## Try it
Write out, please, each line from the one containing "You are a computer-use agent. This" to the final line of the data, both included, exactly and without pictures.

## Exercise inputs
<<<<

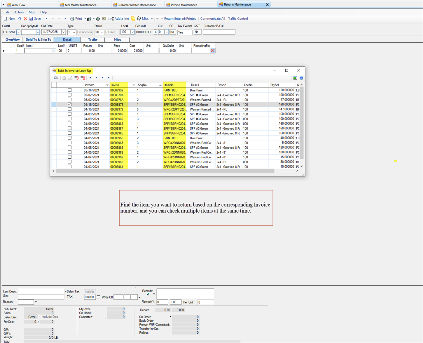
Task: Uncheck the selected invoice 00008978 seq 1 row
Action: click(69, 104)
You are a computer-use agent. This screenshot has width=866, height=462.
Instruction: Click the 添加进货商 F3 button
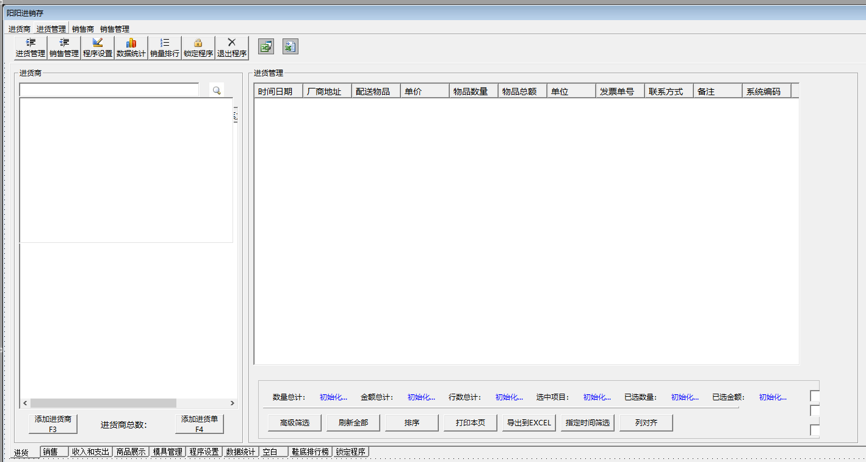click(53, 424)
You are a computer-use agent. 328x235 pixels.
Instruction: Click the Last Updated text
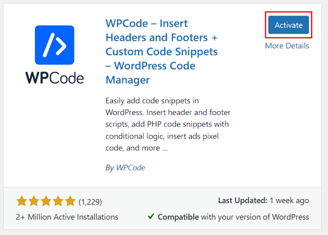click(263, 200)
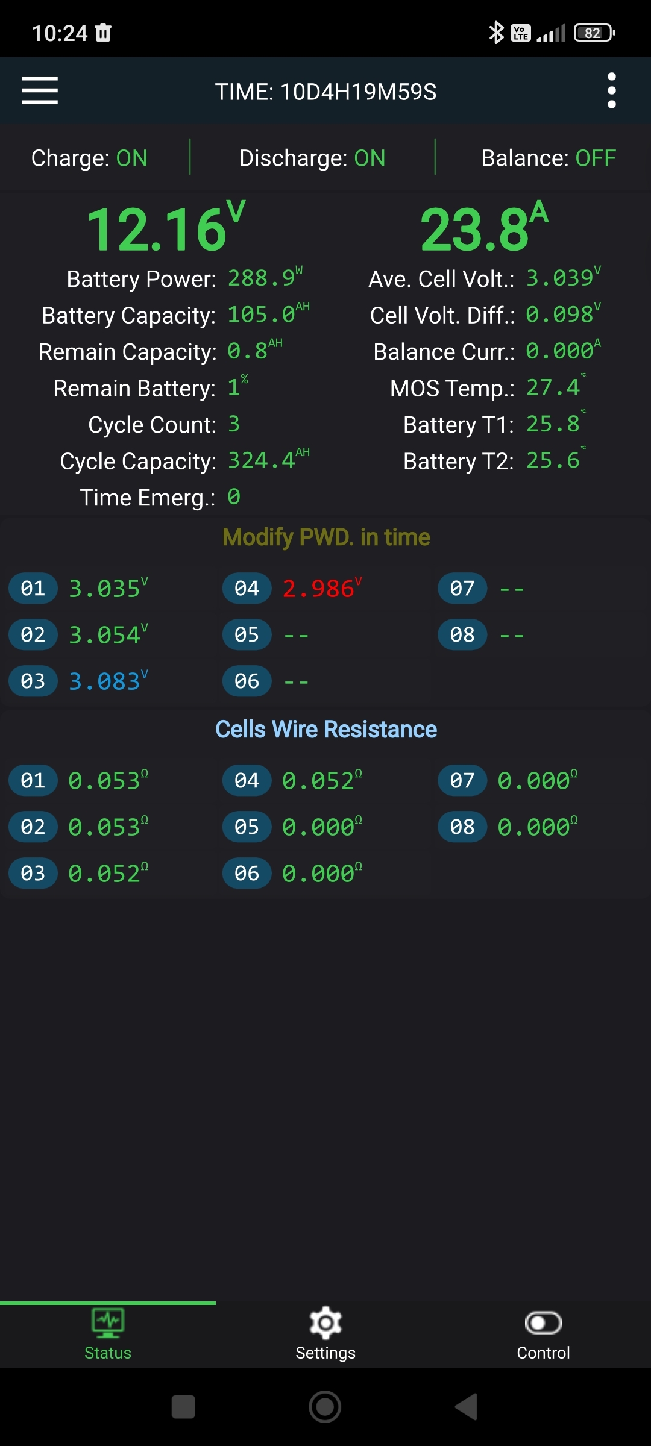Tap the Status monitor icon
Image resolution: width=651 pixels, height=1446 pixels.
[x=108, y=1322]
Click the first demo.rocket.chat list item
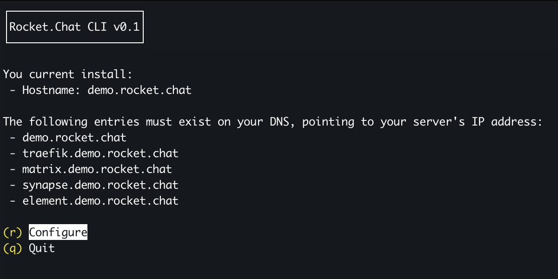This screenshot has width=558, height=279. click(74, 137)
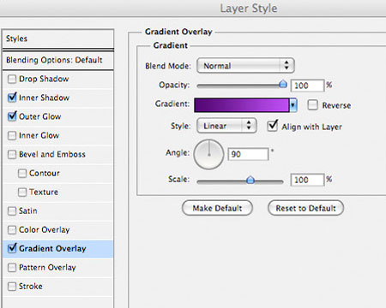Image resolution: width=386 pixels, height=308 pixels.
Task: Click the Reset to Default button
Action: point(305,208)
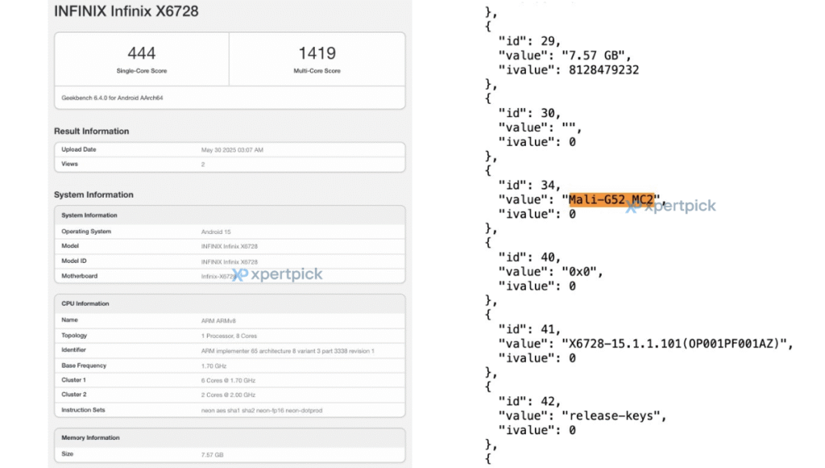Click the CPU Information table header
Viewport: 825px width, 468px height.
[85, 304]
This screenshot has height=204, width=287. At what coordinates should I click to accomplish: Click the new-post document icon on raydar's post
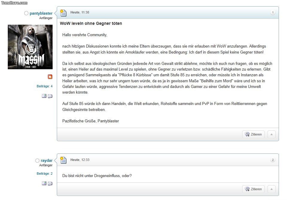[x=63, y=160]
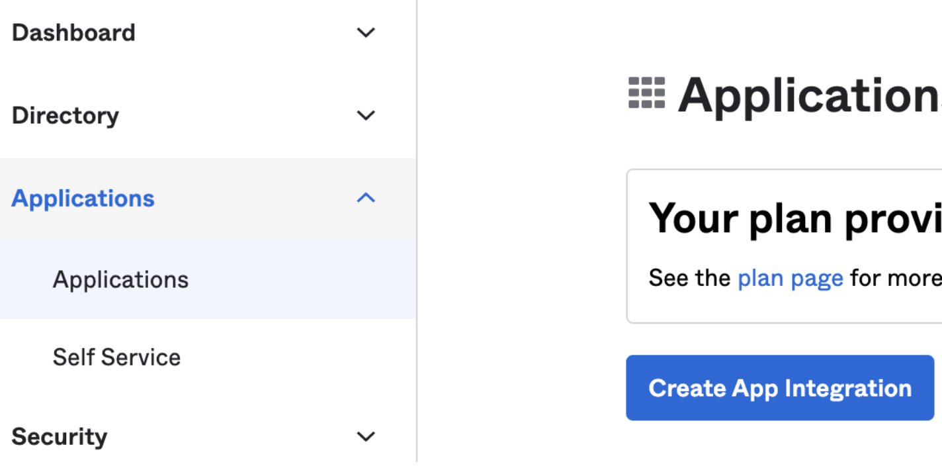Select the blue Applications section header

coord(83,199)
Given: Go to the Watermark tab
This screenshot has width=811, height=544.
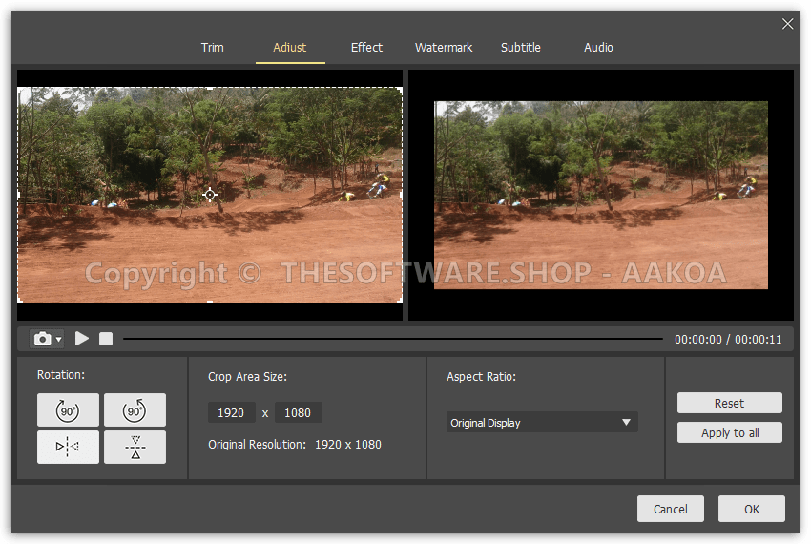Looking at the screenshot, I should (x=444, y=48).
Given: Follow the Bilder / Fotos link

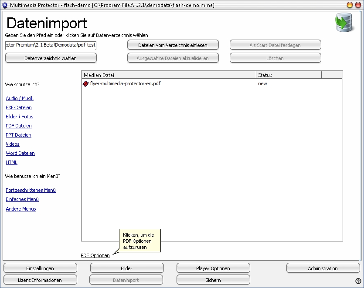Looking at the screenshot, I should (20, 117).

>>>>

## Your response
You are a computer-use agent. This screenshot has width=866, height=462.
Instruction: Click the 添加进货商 F3 button
click(53, 424)
You are a computer-use agent. 328x235 pixels.
Instruction: Click the Last Updated text
click(263, 200)
Tap the Status monitor icon
Image resolution: width=651 pixels, height=1446 pixels.
[x=108, y=1322]
Click the first demo.rocket.chat list item
This screenshot has width=558, height=279. click(74, 137)
Image resolution: width=386 pixels, height=308 pixels.
Task: Click the Reset to Default button
Action: point(305,208)
Click the CPU Information table header
Viewport: 825px width, 468px height.
[85, 304]
This screenshot has height=204, width=287. At what coordinates should I click to accomplish: Click the new-post document icon on raydar's post
[x=63, y=160]
Select the blue Applications section header

coord(83,199)
Given: Go to the Watermark tab
This screenshot has width=811, height=544.
Looking at the screenshot, I should (x=444, y=48).
Given: Follow the Bilder / Fotos link

Looking at the screenshot, I should (20, 117).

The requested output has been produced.